> What the task requires
Collect each line of the records containing the string "sidebar".

Records from a data collection:
»»

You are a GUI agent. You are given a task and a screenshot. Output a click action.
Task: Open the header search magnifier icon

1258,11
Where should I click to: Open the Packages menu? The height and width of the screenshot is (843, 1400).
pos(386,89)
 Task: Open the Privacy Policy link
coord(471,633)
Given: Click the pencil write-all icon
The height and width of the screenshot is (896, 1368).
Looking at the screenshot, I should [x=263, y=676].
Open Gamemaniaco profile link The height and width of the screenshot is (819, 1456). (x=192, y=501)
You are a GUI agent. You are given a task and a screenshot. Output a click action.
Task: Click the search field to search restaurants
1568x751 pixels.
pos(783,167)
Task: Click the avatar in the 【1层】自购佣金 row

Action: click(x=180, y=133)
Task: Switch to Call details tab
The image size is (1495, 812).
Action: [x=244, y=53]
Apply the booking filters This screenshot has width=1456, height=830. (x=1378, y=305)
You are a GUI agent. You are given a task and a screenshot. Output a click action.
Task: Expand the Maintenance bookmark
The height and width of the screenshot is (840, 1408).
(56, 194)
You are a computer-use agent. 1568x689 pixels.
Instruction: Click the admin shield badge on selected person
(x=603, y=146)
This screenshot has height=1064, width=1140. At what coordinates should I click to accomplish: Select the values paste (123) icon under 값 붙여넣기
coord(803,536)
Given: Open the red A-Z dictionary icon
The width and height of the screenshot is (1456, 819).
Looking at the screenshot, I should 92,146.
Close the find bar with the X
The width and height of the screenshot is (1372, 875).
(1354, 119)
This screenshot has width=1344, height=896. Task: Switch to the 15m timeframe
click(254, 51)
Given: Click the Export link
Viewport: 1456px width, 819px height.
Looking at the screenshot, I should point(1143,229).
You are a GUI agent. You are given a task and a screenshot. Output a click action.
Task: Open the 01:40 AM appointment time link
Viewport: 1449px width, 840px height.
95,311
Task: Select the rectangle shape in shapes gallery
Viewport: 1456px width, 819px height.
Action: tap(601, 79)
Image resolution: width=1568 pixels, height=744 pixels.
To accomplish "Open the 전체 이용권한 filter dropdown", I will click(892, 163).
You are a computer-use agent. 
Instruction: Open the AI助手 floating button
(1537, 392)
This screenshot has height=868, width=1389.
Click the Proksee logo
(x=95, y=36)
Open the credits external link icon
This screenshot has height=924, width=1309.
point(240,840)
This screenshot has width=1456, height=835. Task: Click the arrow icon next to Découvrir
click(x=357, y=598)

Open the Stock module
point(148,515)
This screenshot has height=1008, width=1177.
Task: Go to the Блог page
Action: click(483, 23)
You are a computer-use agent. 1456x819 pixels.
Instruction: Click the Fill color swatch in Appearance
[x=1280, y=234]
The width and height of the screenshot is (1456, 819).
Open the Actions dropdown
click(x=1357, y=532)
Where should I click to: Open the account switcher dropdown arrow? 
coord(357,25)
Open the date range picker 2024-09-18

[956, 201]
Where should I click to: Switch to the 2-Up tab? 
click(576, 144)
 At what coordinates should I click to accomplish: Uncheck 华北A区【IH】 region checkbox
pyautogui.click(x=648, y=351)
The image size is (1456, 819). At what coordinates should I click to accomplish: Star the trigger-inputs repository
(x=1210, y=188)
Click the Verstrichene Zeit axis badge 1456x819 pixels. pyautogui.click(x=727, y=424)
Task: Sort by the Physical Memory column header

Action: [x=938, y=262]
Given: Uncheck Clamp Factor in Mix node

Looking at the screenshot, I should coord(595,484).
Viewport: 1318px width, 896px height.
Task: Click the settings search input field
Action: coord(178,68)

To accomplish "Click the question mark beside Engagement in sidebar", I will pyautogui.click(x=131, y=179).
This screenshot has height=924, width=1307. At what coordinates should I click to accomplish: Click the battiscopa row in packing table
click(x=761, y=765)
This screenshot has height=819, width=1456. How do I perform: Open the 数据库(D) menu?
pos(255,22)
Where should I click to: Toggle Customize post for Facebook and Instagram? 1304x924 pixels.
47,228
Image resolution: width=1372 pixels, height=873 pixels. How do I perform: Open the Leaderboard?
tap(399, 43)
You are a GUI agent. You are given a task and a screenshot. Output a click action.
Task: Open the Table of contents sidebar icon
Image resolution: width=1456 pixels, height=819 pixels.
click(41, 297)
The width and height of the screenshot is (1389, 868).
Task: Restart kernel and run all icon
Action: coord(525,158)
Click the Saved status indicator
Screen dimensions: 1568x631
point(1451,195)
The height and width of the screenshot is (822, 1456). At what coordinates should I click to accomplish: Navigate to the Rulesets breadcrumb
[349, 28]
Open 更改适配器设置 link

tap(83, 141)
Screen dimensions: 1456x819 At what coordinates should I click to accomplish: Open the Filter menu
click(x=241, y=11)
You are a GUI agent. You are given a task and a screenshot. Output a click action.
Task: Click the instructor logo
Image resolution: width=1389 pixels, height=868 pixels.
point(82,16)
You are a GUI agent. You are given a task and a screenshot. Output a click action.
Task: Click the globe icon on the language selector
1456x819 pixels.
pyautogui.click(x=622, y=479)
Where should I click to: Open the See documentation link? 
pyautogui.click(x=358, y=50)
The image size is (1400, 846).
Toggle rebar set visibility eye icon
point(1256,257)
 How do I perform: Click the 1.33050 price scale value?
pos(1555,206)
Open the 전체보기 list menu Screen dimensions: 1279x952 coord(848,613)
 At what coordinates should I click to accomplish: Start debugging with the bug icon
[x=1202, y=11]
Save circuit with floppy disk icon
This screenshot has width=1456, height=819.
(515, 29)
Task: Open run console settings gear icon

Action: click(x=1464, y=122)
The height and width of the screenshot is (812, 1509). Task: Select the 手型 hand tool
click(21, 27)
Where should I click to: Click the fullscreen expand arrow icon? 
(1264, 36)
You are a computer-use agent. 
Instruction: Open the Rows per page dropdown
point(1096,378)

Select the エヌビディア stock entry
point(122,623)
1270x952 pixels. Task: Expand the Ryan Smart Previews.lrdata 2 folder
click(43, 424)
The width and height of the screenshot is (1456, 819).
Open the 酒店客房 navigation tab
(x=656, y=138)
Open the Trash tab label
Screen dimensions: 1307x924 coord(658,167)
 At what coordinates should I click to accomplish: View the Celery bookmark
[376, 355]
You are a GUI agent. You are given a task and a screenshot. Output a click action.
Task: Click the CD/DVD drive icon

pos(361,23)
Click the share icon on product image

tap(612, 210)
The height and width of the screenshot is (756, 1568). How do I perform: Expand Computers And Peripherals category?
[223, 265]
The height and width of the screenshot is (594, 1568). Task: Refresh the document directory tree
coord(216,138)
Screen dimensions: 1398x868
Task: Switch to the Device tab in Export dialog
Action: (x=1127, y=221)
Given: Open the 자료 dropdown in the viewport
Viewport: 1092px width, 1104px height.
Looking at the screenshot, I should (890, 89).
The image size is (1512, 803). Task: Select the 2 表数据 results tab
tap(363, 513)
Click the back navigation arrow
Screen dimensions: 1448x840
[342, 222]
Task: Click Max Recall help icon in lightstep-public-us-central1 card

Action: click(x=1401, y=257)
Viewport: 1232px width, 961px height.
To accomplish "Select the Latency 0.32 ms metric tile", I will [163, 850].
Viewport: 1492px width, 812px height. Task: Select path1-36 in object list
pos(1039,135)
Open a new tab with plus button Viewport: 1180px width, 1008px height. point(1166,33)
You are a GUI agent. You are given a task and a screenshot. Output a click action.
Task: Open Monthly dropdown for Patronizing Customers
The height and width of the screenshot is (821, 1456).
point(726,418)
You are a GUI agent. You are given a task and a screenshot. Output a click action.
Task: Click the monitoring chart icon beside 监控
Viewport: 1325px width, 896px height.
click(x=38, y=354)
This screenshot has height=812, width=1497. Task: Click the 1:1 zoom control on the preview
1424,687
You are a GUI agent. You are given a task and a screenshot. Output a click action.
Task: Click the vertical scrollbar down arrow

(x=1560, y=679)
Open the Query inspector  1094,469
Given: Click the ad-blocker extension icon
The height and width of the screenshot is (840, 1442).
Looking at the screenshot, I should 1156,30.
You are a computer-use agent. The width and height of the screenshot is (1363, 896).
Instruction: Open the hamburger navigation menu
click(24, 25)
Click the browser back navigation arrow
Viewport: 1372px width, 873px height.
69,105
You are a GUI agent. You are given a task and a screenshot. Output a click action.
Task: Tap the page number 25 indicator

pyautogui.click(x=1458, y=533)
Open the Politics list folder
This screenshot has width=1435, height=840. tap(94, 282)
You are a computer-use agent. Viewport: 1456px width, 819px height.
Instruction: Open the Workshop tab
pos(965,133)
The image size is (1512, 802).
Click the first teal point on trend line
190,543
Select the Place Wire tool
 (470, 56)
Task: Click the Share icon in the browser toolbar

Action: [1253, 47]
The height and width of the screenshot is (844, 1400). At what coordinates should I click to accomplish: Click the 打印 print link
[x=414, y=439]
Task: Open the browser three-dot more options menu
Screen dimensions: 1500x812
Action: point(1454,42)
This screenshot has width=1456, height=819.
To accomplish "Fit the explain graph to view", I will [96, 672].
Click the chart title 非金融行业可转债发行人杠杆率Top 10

««

> Response
To accomplish "Click the question mark beside Engagement in sidebar", I will pyautogui.click(x=131, y=179).
Task: Open the Table of contents sidebar icon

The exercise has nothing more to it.